Why are you loading the MVC client and IdSvr in the same host? Doing this it looks like you want the MVC client to use the same cookie as IdSvr. Normally the MVC client issues its own cookie from the OIDC authentication result. I feel like I'm missing some context to your problem.

[artiomchi]

@brockallen well, in my project I've got IdSrv and the MVC app in the same host, but that's a separate discussion.

The issue above uses the sample project in your repo (specifically the QuickStart #6), with minimal adjustments. In there, the IdSrv and the MVC client are separate projects. But if I try to use the IdSrv middleware in a subpath, it doesn't work well.

Ultimately, as I understand, most Owin middleware should handle running under a subpath just fine, so that seems like an issue with IdentityServer4.

[brockallen]

If you want IdentityServer to run under a Map, that's fine -- it's just that the redirects will be relative to that mapped path. So this means your MVC code for the UI must respond to those correct paths.

[artiomchi]

So going over the quockstarts once again, and delving more into this, I think I have a slightly clearer view on the situation.

What I'm trying to achieve is to have a web app that users can log in into using ASP.NET Identity (basic local logins), but also host IdentityServer in that app so that it can be the OpenID Connect Authority for the API (and a couple other sites).

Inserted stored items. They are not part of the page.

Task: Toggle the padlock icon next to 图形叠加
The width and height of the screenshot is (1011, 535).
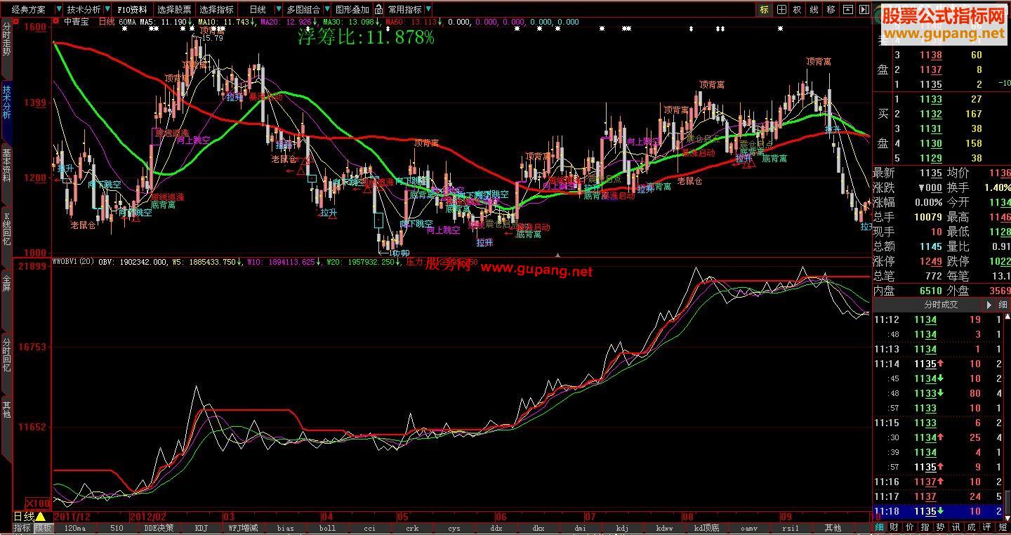Action: coord(378,10)
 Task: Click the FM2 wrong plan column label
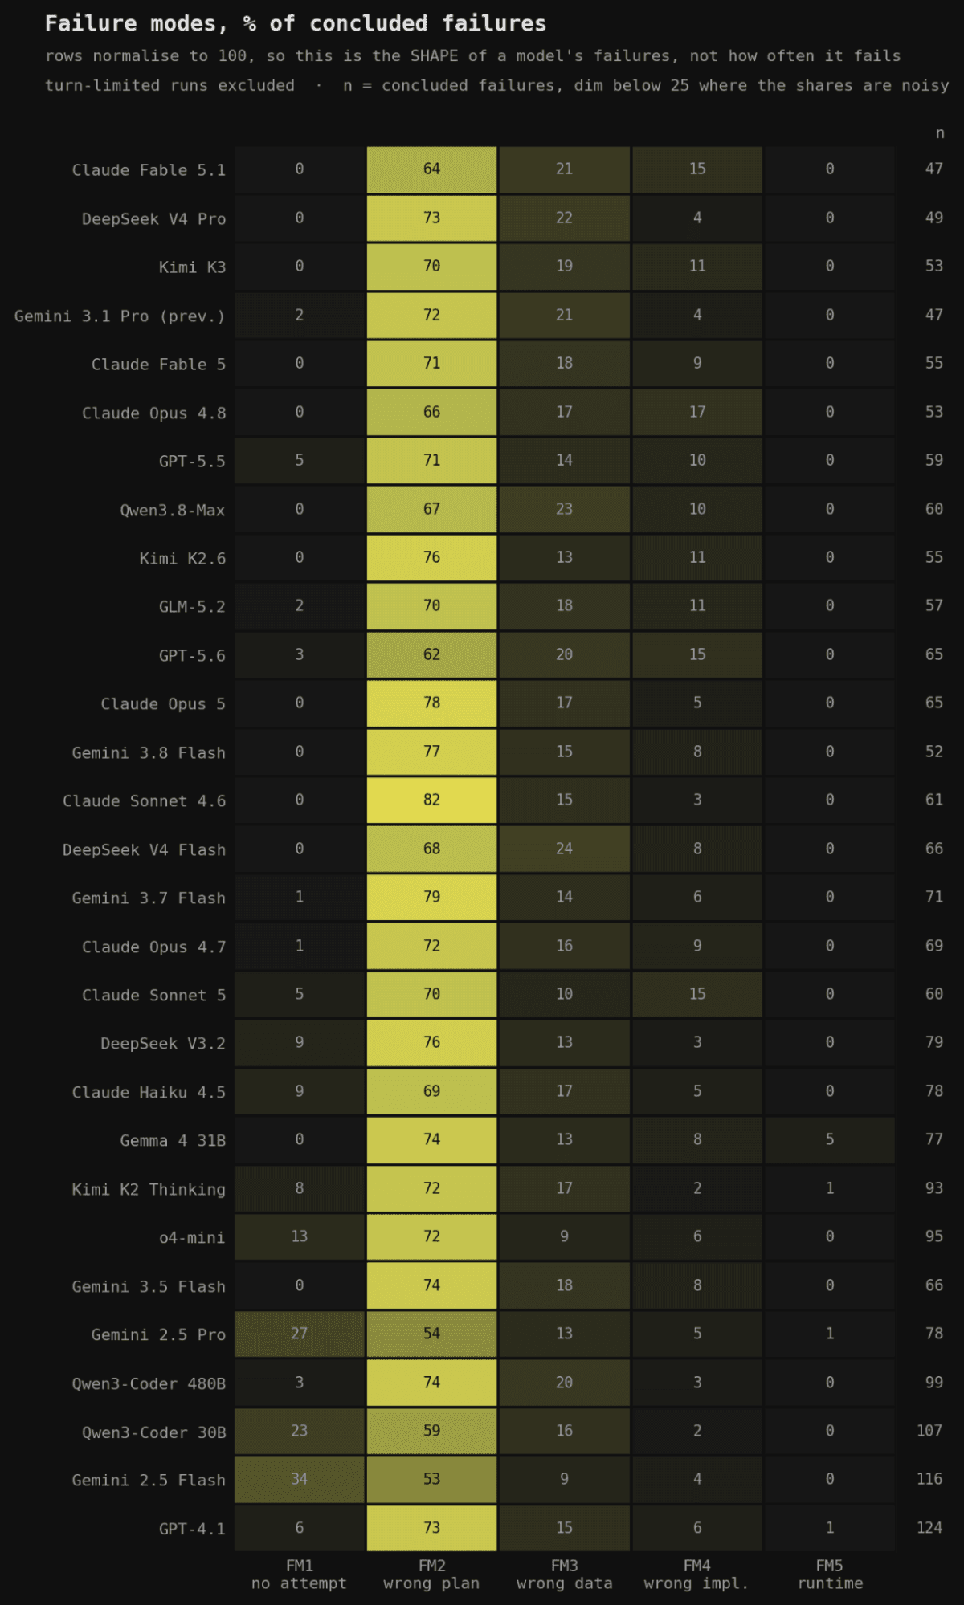(x=431, y=1574)
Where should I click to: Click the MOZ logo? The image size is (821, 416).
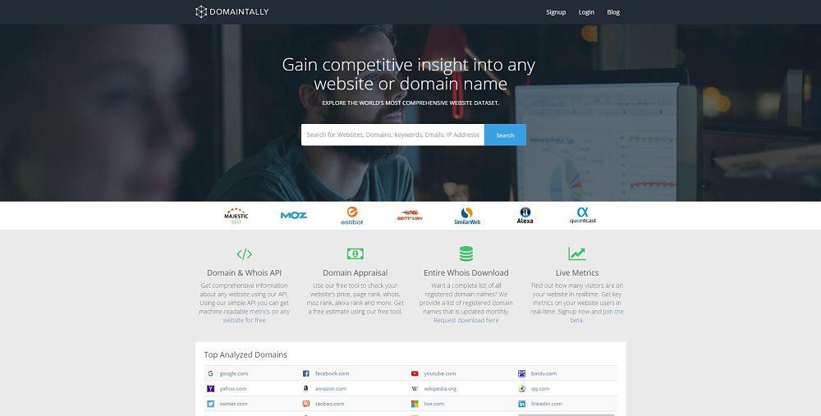(293, 216)
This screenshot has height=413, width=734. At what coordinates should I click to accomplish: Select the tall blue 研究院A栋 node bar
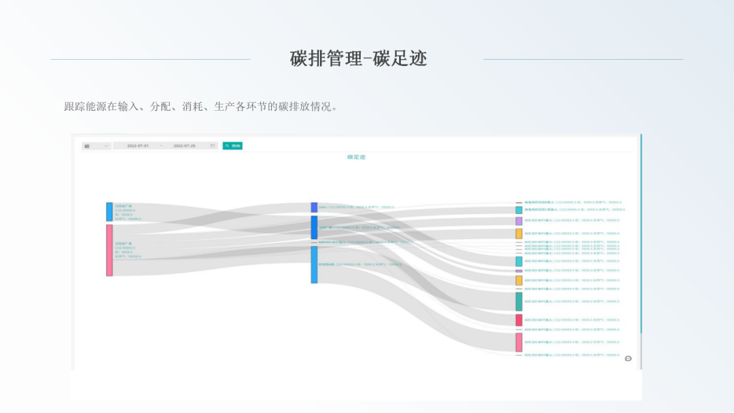(x=313, y=264)
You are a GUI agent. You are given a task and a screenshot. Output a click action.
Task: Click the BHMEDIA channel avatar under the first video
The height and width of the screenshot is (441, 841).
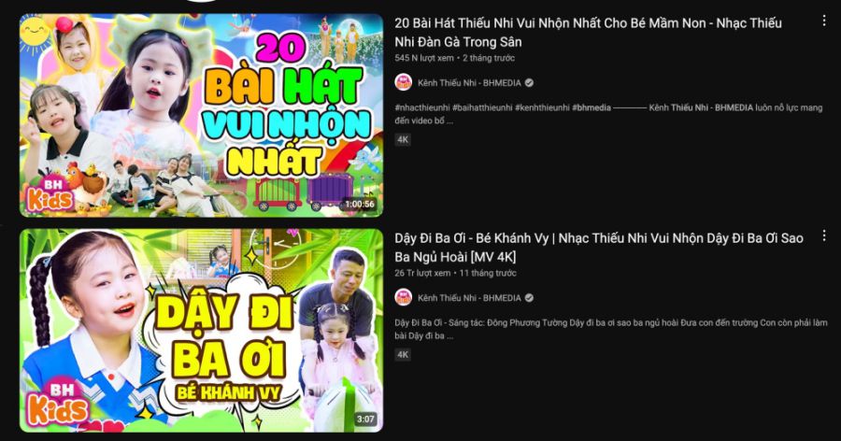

For several reasons, when I did this previously, the authority was hosted under a subpath (~/auth/), so I'm trying to replicated that in the migration from ASP.NET to AspNetCore. I'm also trying to have the app have only a single login page (/Account/Login) instead of having two login pages, one for the local login, and one used by the IdentityServer.

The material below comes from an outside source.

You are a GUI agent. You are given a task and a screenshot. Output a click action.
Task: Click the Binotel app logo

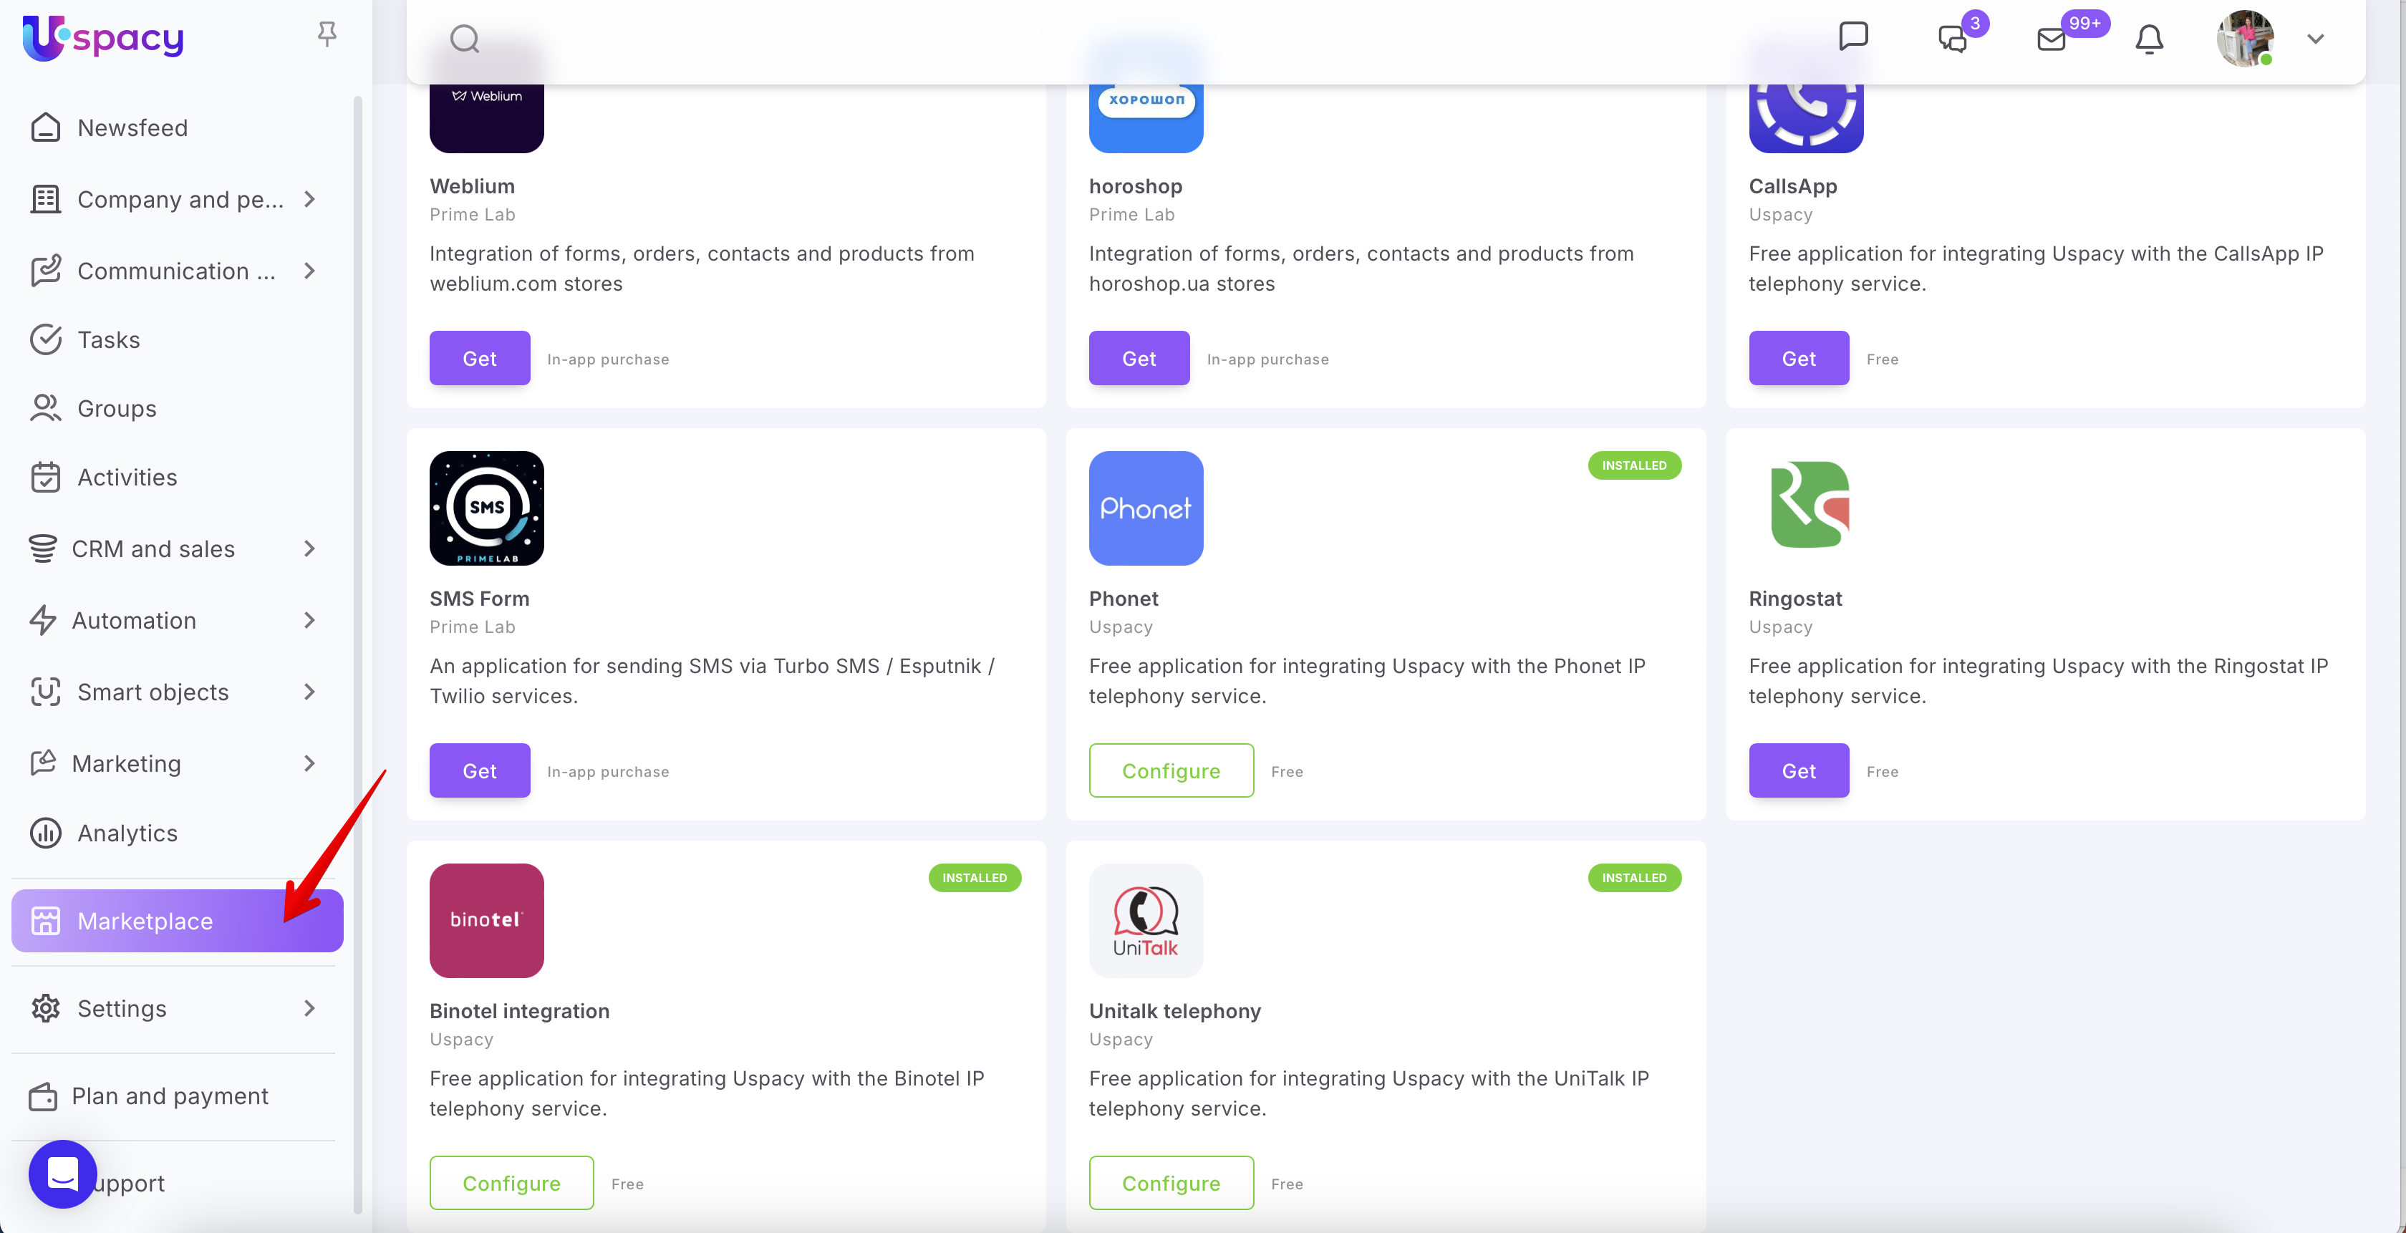click(486, 920)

What I was hoping to get is have the IdentityServer discovery document be hosted under /auth/.well-known/openid-configuration, but have it use the existing login page at /Account/Login

My initial attempt was to run IS under a Map, but that screws with the base uri inside IS (is that really necessary?). So maybe there's a different way to achieve what I'm trying to do?

[brockallen]

Are you putting MVC in the pipeline twice (once under ~/auth and once under ~/)? Not sure if that's somehow messing with things. MVC is not designed to be in the pipeline twice (from what MSFT has said).

[leastprivilege]

Any update on the issue? closing for now - feel free to re-open if it needs further discussion.

[lock[bot]]

This thread has been automatically locked since there has not been any recent activity after it was closed. Please open a new issue for related bugs.